■ **DESCRIPTION OF THE TASK**: Go to the line that contains "You are a GUI". Restate that line and each one after it exactly, through the end of the records, without pictures.
━━━━━━
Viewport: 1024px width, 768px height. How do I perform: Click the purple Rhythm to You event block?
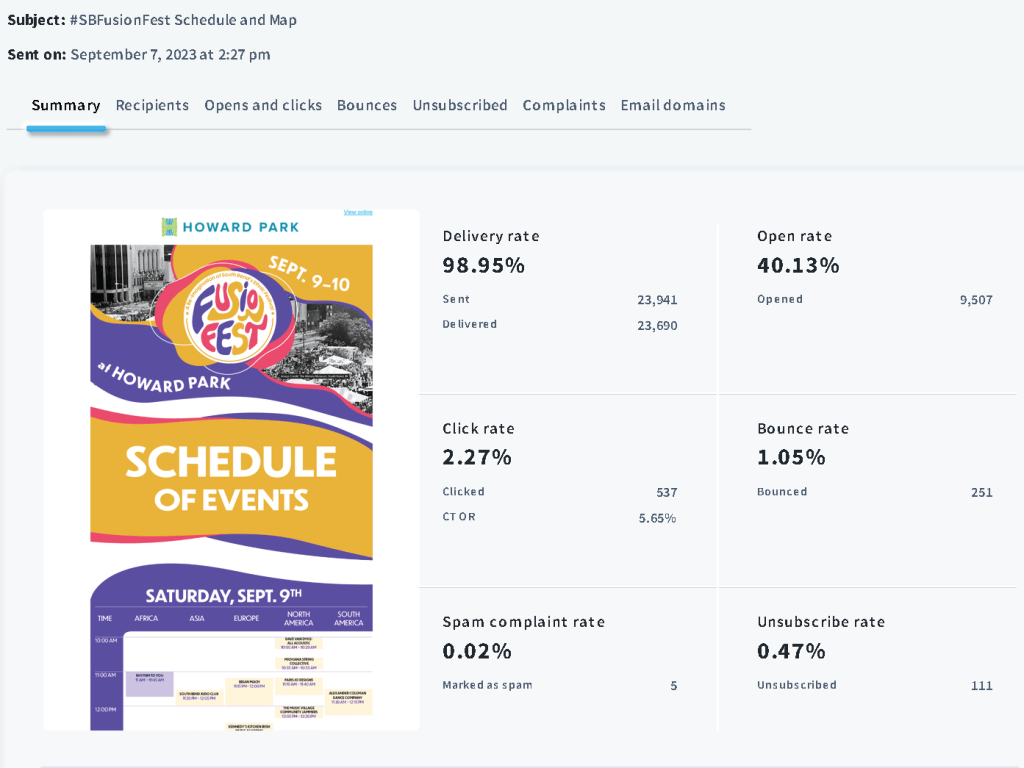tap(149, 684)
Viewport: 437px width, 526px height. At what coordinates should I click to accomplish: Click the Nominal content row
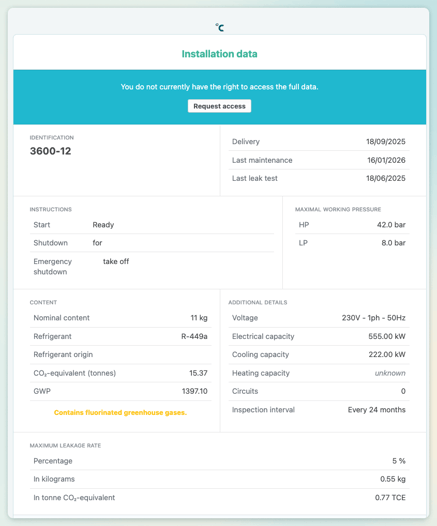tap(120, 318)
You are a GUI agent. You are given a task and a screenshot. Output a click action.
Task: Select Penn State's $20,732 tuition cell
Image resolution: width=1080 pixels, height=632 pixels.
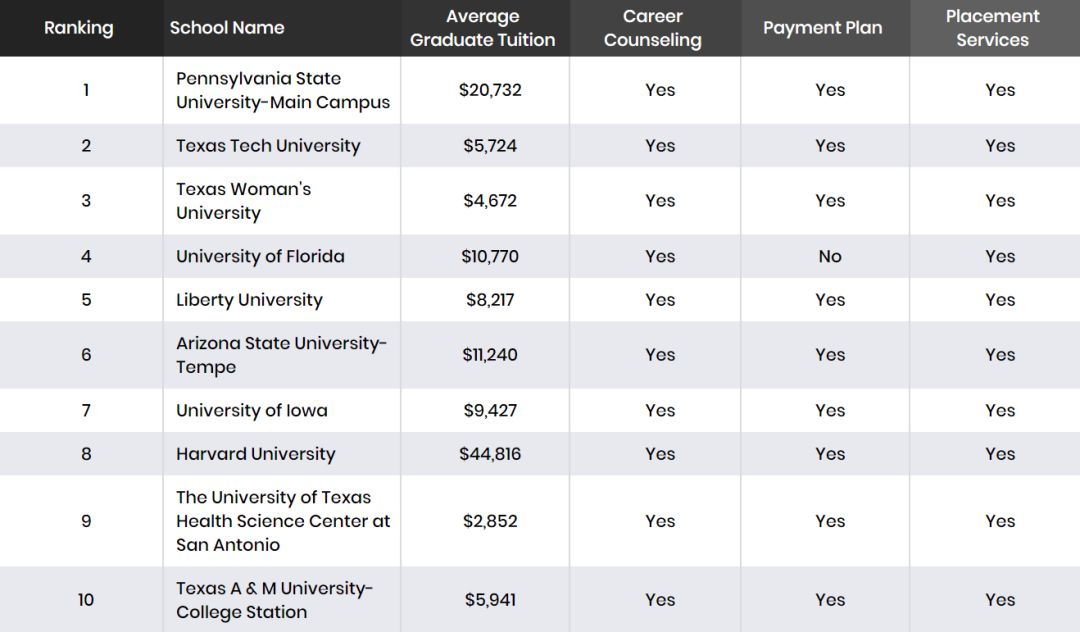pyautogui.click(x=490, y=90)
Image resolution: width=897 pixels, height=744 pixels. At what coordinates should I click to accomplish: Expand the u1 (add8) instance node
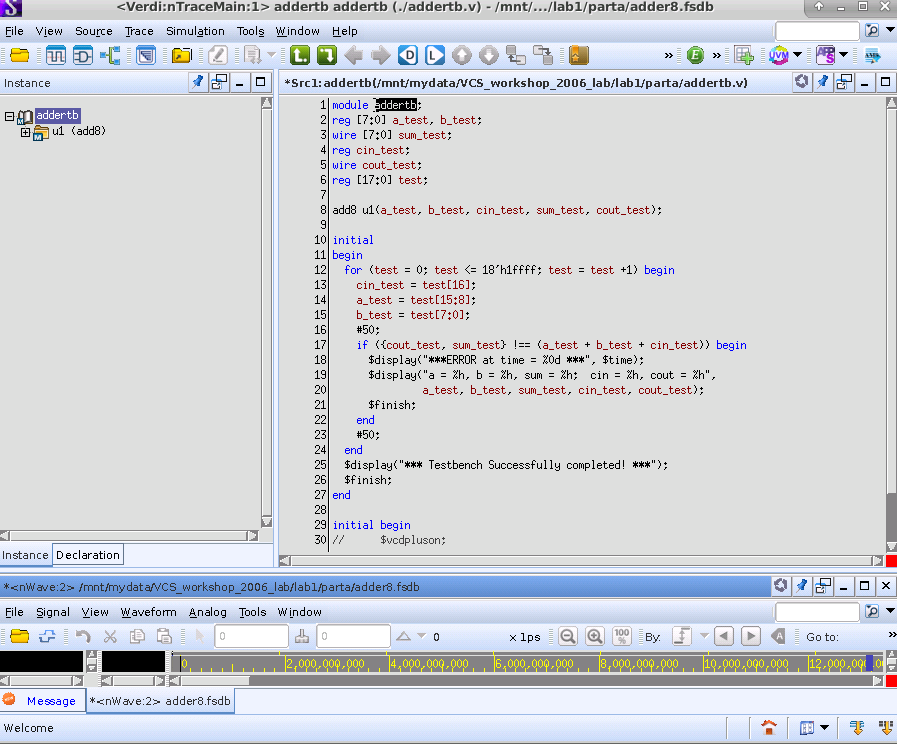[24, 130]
━━━━━━
■ **OUTPUT OF THE EXERCISE**:
You are a GUI agent. You are given a task and a screenshot. Output a click action.
Task: Select Penn State's $20,732 tuition cell
Image resolution: width=1080 pixels, height=632 pixels.
pyautogui.click(x=490, y=90)
Image resolution: width=897 pixels, height=744 pixels. At what coordinates should I click to accomplish: Expand the u1 (add8) instance node
[24, 130]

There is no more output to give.